Jonathan Anderson, Executive Director, CCCA
Palm Sunday
Anselm Kiefer
Palm trees, fibreboard with clay, paint, shellac, adhesive, metal, palm fronds, fabric, and paper
About the Artist and Art
Anselm Kiefer (b. 1945) is a German painter and sculptor. He studied with Joseph Beuys and Peter Dreher during the 1970s. His works incorporate materials such as straw, ash, clay, lead, and shellac. The poems of Paul Celan have played a role in developing Kiefer's themes of German history and the horror of the Holocaust. In his entire body of work, Kiefer argues with the past and addresses taboo and controversial issues from recent history. Themes from Nazi rule are particularly reflected in his art. It is also characteristic of his work to find signatures and/or names of people of historical importance, legendary figures or historical places. All of these are encoded signals through which Kiefer seeks to process the past. Palmsonntag (Palm Sunday) refers to Christ’s triumphal entry into Jerusalem shortly before his arrest and execution.
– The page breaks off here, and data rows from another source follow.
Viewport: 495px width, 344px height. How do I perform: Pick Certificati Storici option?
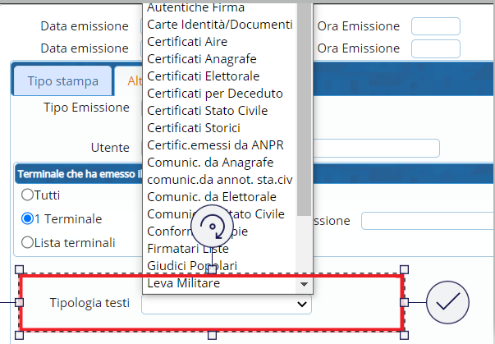(x=194, y=128)
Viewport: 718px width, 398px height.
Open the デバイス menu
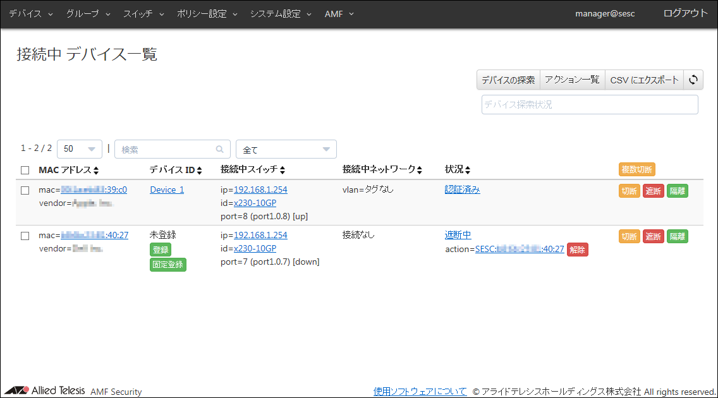point(32,14)
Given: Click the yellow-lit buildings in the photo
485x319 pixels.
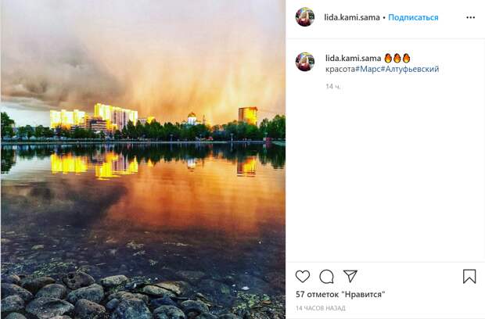Looking at the screenshot, I should point(94,117).
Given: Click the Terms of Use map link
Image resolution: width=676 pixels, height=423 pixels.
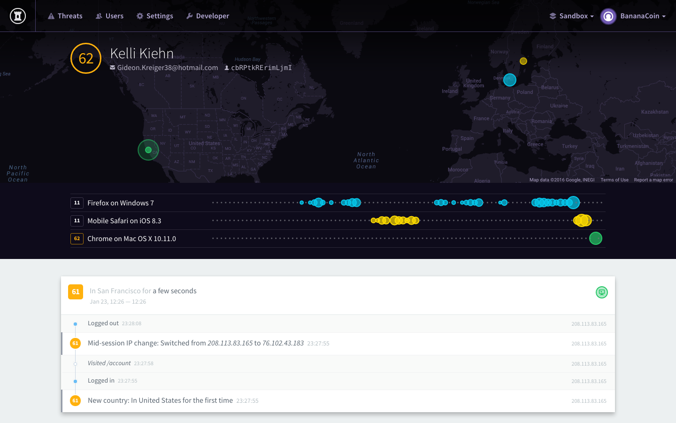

Kiefer’s installation comprises thirty paintings featuring palm fronds and stems, alongside a palm tree cast in resin. As the prelude towards Christ’s eventual death, the story symbolizes for the artist, the moment between triumph and destruction. Laid on the gallery floor, the fallen tree echoes the body of Christ before his resurrection, suggesting both mortality and eventual renewal.
About the Music
“Ride On To Die”
Lyrics
Seems the sorrow untold, as you look down the road
At the clamoring crowd drawing near.
Feel the heat of the day, as you look down the way,
Hear the shouts of Hosanna the King.
Oh, daughter of Zion your time's drawing near.
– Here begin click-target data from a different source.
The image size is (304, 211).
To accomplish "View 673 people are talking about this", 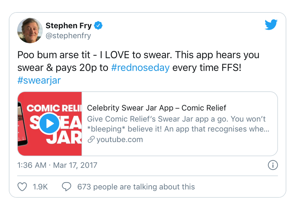I will pyautogui.click(x=136, y=186).
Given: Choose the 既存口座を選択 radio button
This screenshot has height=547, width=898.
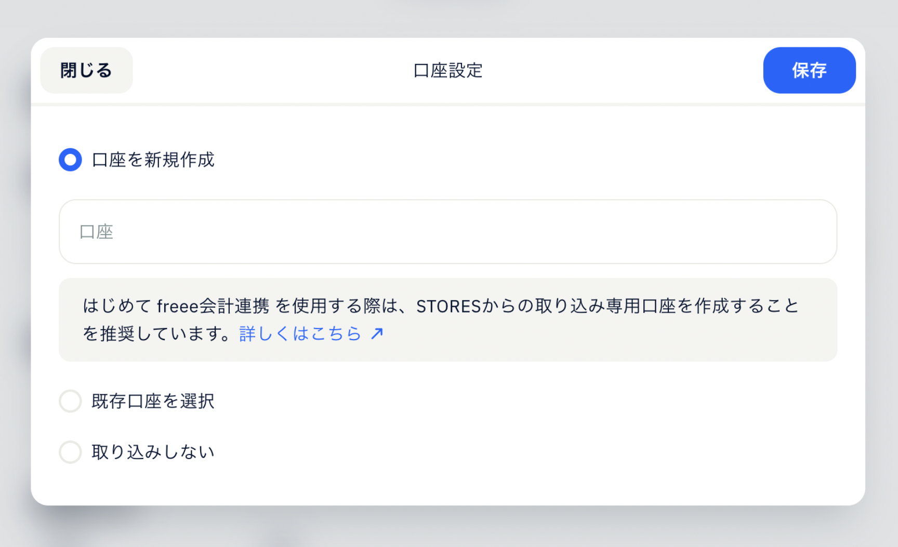Looking at the screenshot, I should pos(70,401).
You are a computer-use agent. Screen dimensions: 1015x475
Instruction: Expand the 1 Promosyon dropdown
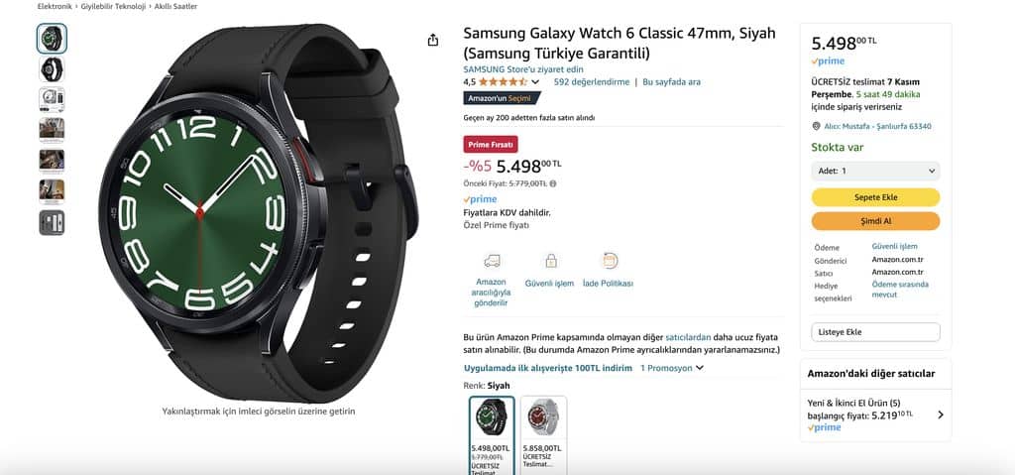(671, 368)
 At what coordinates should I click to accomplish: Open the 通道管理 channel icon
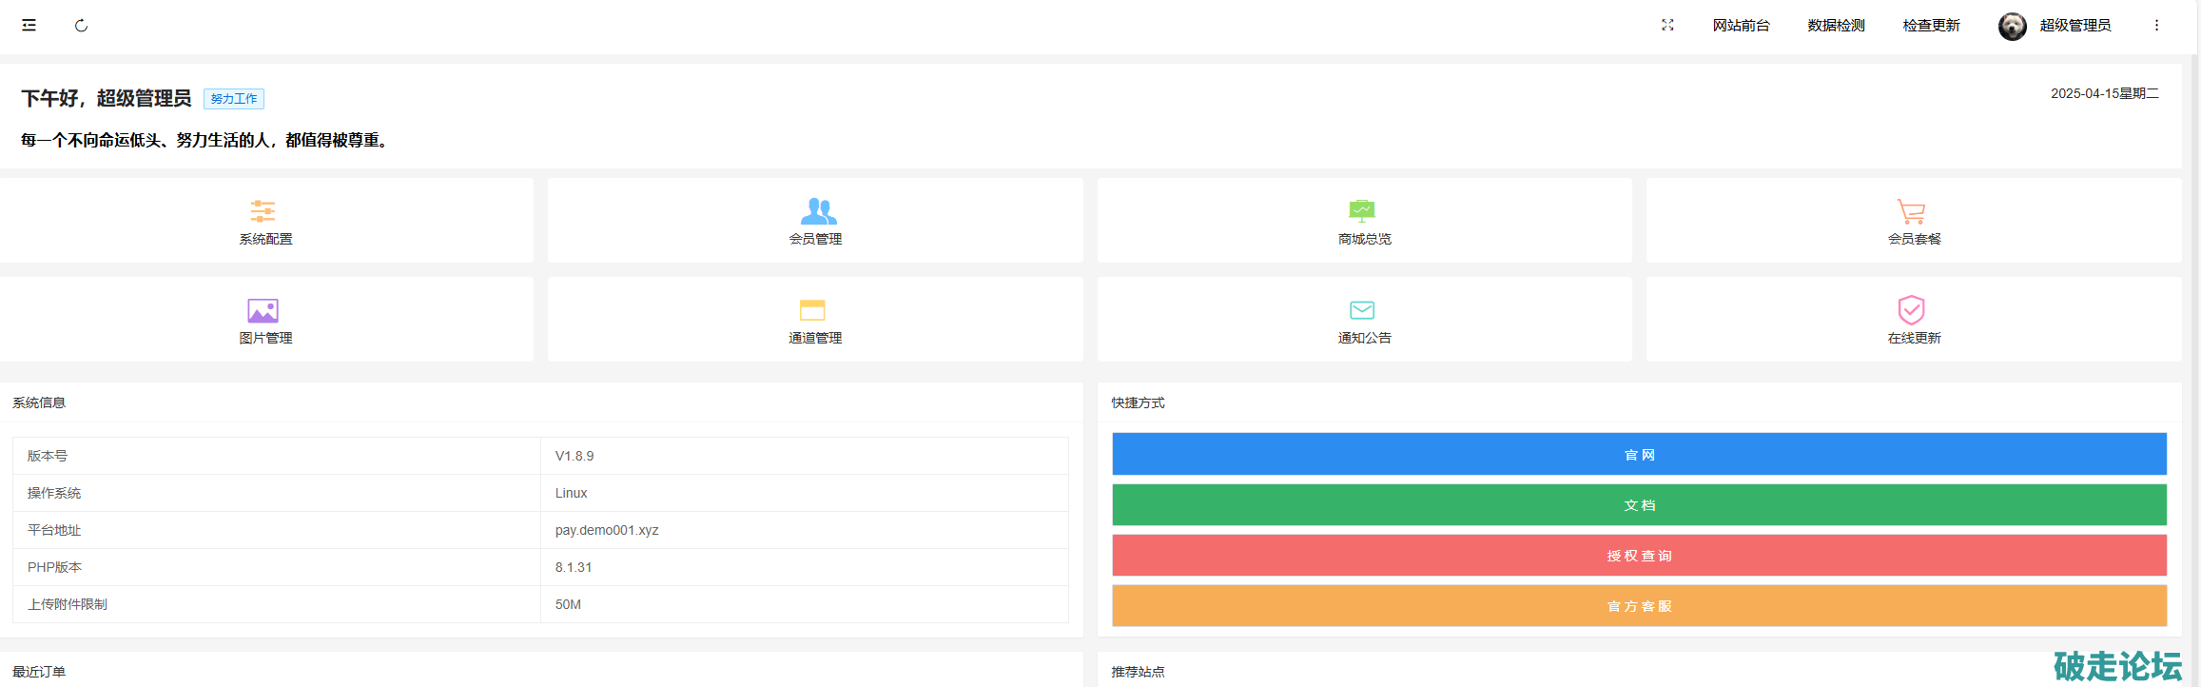[812, 310]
Don't forsake Him, oh don't pass it by.
On the foal of a donkey as the prophets had said
Passing by you, He rides on to die.
Come now little foal, though you’re not very old,
Come and bear your first burden bravely.
Walk so softly upon all the coats and the palms,
Bare the One on your back oh so gently.
Midst the shouting so loud and the joy of the crowd,|
There is One who is riding in silence.
For He knows the ones here will be fleeing in fear,
When their shepherd is taken away.
Soon the thorn cursed ground will bring forth a crown,
And this Jesus will seem to be beaten.
But He'll conquer alone both the shroud and the stone,
And the prophesies will be completed.
On the foal of a donkey as the prophets had said,
Passing by you He rides on to die.
About the Musician
In a career that spans over 30 years, Michael Card has recorded over 31 albums, authored or co-authored over 24 books, hosted a radio program, and written for a wide range of magazines. He has penned such favorites as El Shaddai, Love Crucified Arose, and Immanuel. He has sold over four million albums and writing over nineteen number 1 hits on the Christian music charts. The popularity of his work seems in stark contrast to his original goal to quietly teach the Bible and proclaim Christ.